_Stated goal:_ Reproduce every line of the material that follows word for word, omitting the pictures from your answer.

+++ Record excerpts

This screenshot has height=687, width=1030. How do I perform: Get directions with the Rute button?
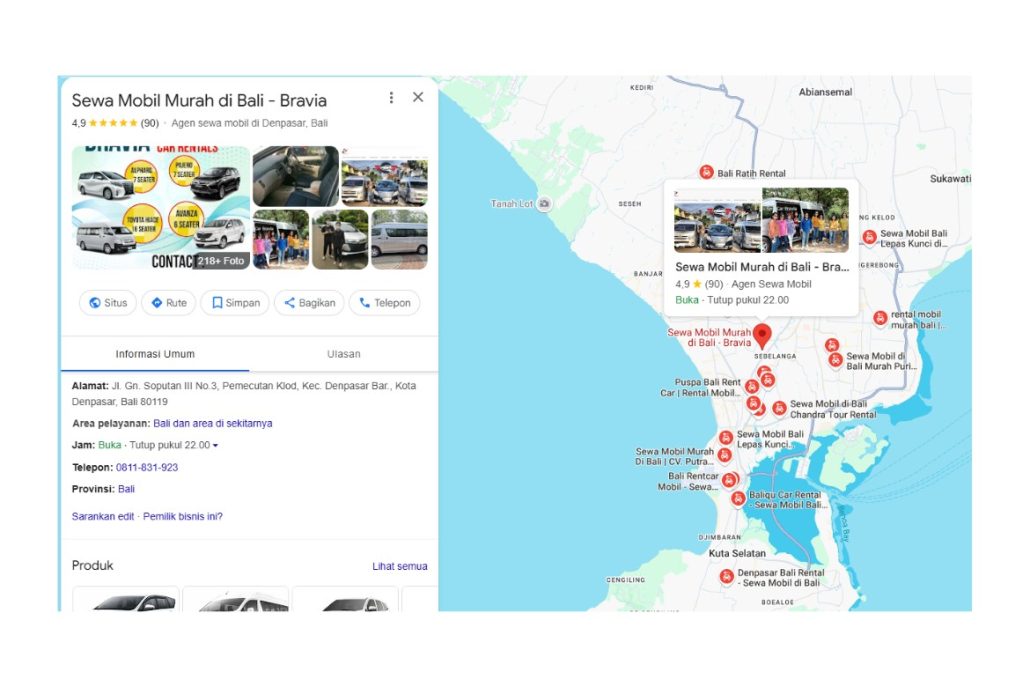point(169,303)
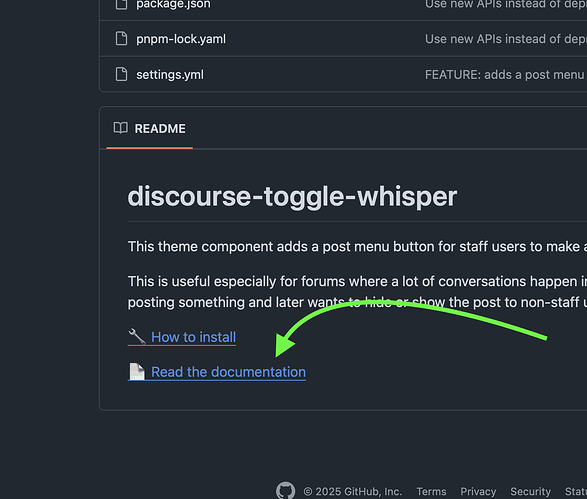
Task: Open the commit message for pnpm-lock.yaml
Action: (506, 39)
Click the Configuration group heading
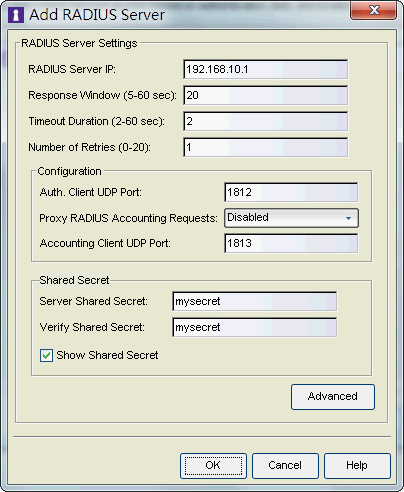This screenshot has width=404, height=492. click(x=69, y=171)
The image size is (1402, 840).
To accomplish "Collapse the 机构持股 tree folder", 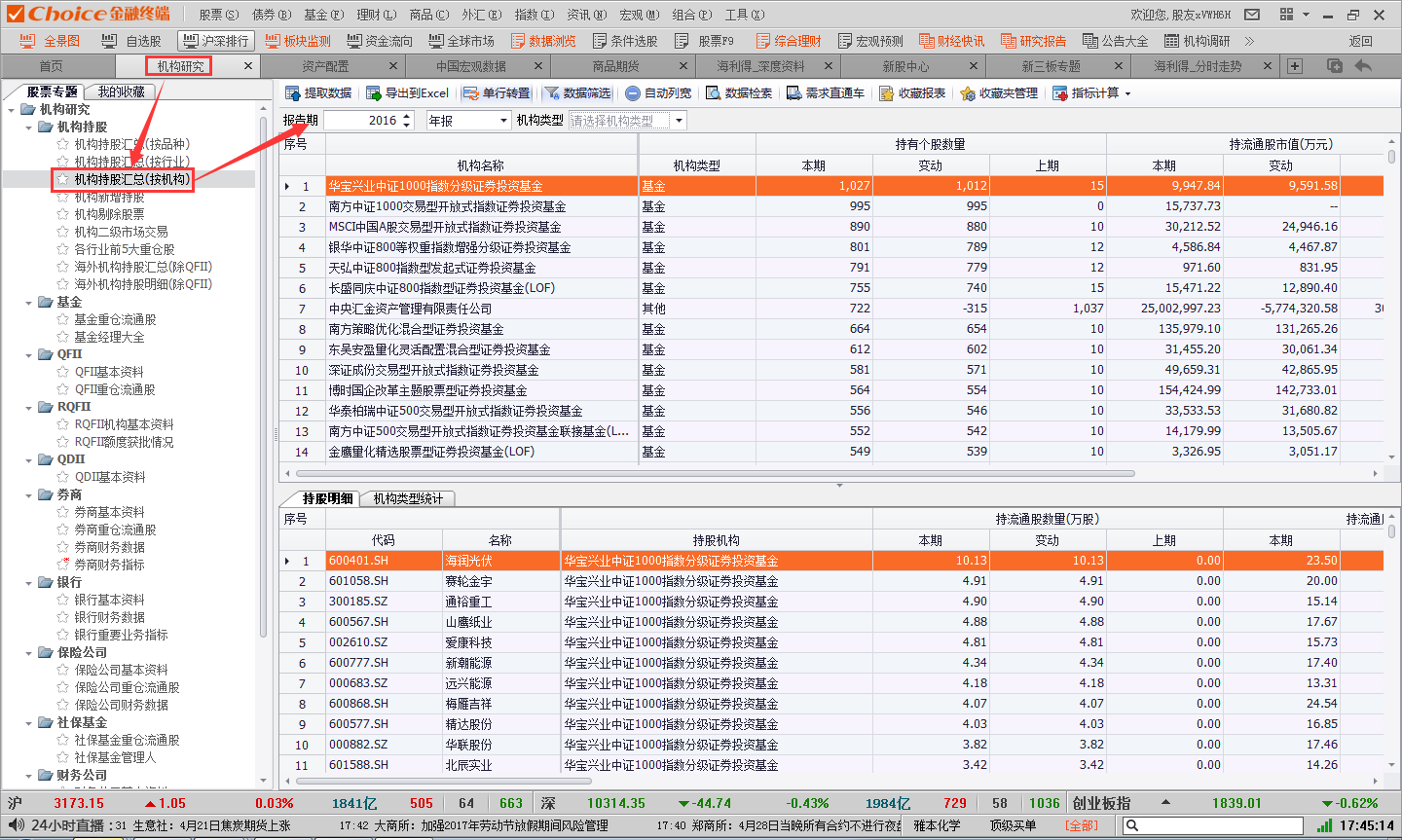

++++++

_Exercise output:_
This screenshot has height=687, width=1030. How do I perform: Get directions with the Rute button?
point(169,303)
Task: Open the commit message for pnpm-lock.yaml
Action: (506, 39)
Click the Configuration group heading
This screenshot has width=404, height=492. click(x=69, y=171)
The image size is (1402, 840).
To accomplish "Collapse the 机构持股 tree folder", 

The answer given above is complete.